Choosing the right layout ideas for your vegetable garden can make a big difference. Create growing areas and locate plants to make the most of your space. When you do, you can find that your yield is much higher than you may have imagined possible.
Of course, there are a number of different things to consider when it comes to vegetable garden layout.
You need to consider the climate and soil conditions where you live. You also need to think about your own needs. And of course the needs of the plants you wish to grow. It is also important to consider the practicalities involved in actually creating and managing your garden.

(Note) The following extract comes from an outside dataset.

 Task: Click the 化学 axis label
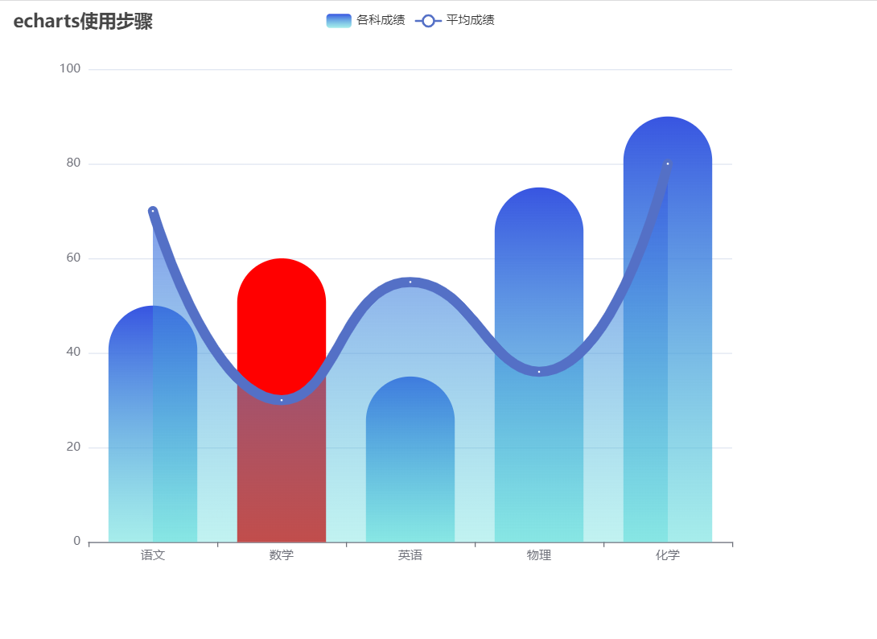[x=668, y=555]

There is no one ‘correct answer’ when it comes to layout ideas for your vegetable garden. There are a huge range of different options for dedicated annual vegetable areas.

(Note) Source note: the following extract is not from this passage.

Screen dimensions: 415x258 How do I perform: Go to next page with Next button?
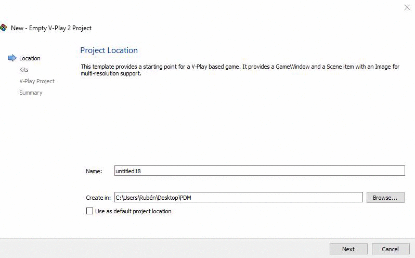(x=348, y=249)
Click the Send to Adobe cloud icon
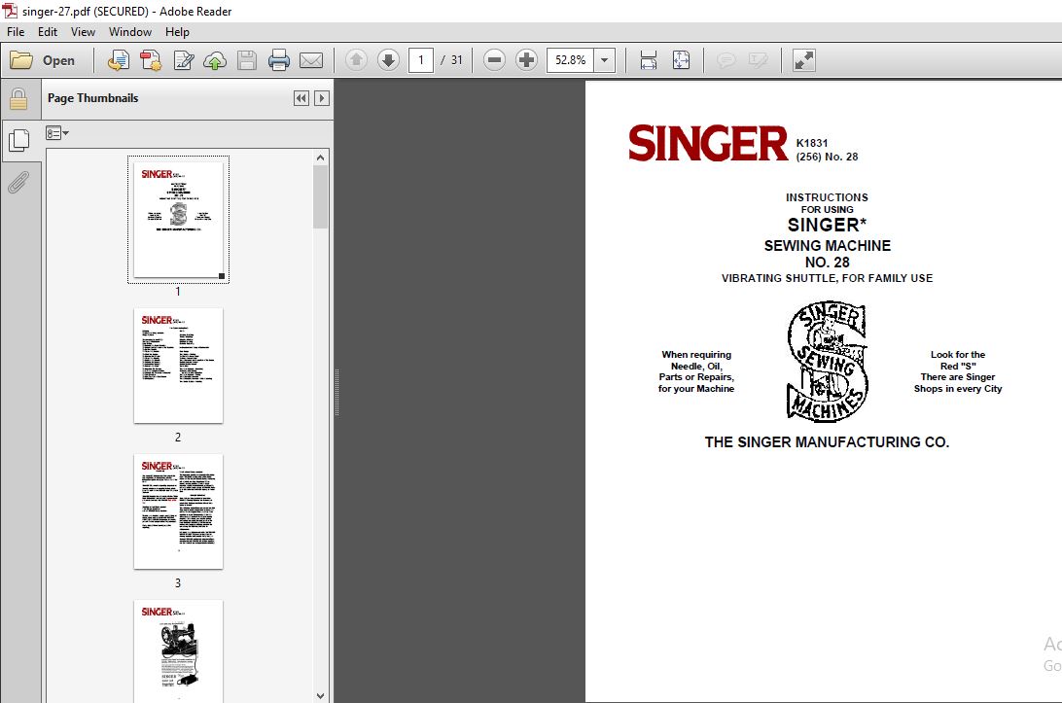1062x703 pixels. click(215, 59)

When we are discussing layout, we are talking about:
- The shapes, sizes and positioning of beds, containers or growing areas.
- The positioning of pathways and access points, so you can manage your garden without stepping on and compacting the soil in your growing areas.
- The positions of plants within the scheme over the course of the year.
It is important to think holistically when it comes to garden design. You should think about patterns, both natural patterns and human movement. And you should consider how the garden operates as an integrated system, rather than just thinking about one element at a time.
To help you come up with a layout plan for your vegetable garden, here are seven interesting design ideas for you to consider:
1. Traditional Row Gardening Layout
In this first layout, the idea is to adapt the most traditional approach. This is traditional row gardening, but also incorporates ideas relating to companion planting and intercropping.
To optimise use of space, while still allowing for easy access to the growing areas, the idea is to create pathways or walking strips no more than 4ft wide, so you can reach them from one side or the other without too much of a stretch.
In order to implement a crop rotation plan, it is best to create at least three, and better yet, four different zones. In the image above, you can see four long beds, with the addition of two flower and herb planting strips along the sides.
One interesting thing to note is that these beds can be raised, or in the ground. One interesting idea is to use hugelkultur mounds to create sustainable and productive growing areas.
Whether you are growing in the ground or in raised beds, think about implementing ‘no dig’ gardening, and creating your beds by composting in place, and building up layers of organic matter to make a ‘lasagna garden’.
From left to right, the suggested planting layout is as follows:
Two: Potatoes and peas. (To be followed by successional peas, and brassicas for overwintering).
Three: Onions, carrots and other root crops. (Successional plantings, followed by peas and potatoes in spring.)
Four: Fava Beans underplanted with spinach, other leafy greens, and other companion plants. (To be followed by tomatoes/ squash, beans and corn when the weather warms.)
In the following year, Bed one’s plan will move into bed two, bed two into bed three etc..
Of course, the plants you choose will depend on where you live, and your own tastes and requirements. But this plan should inspire you. And you can adapt it to your own particular circumstances.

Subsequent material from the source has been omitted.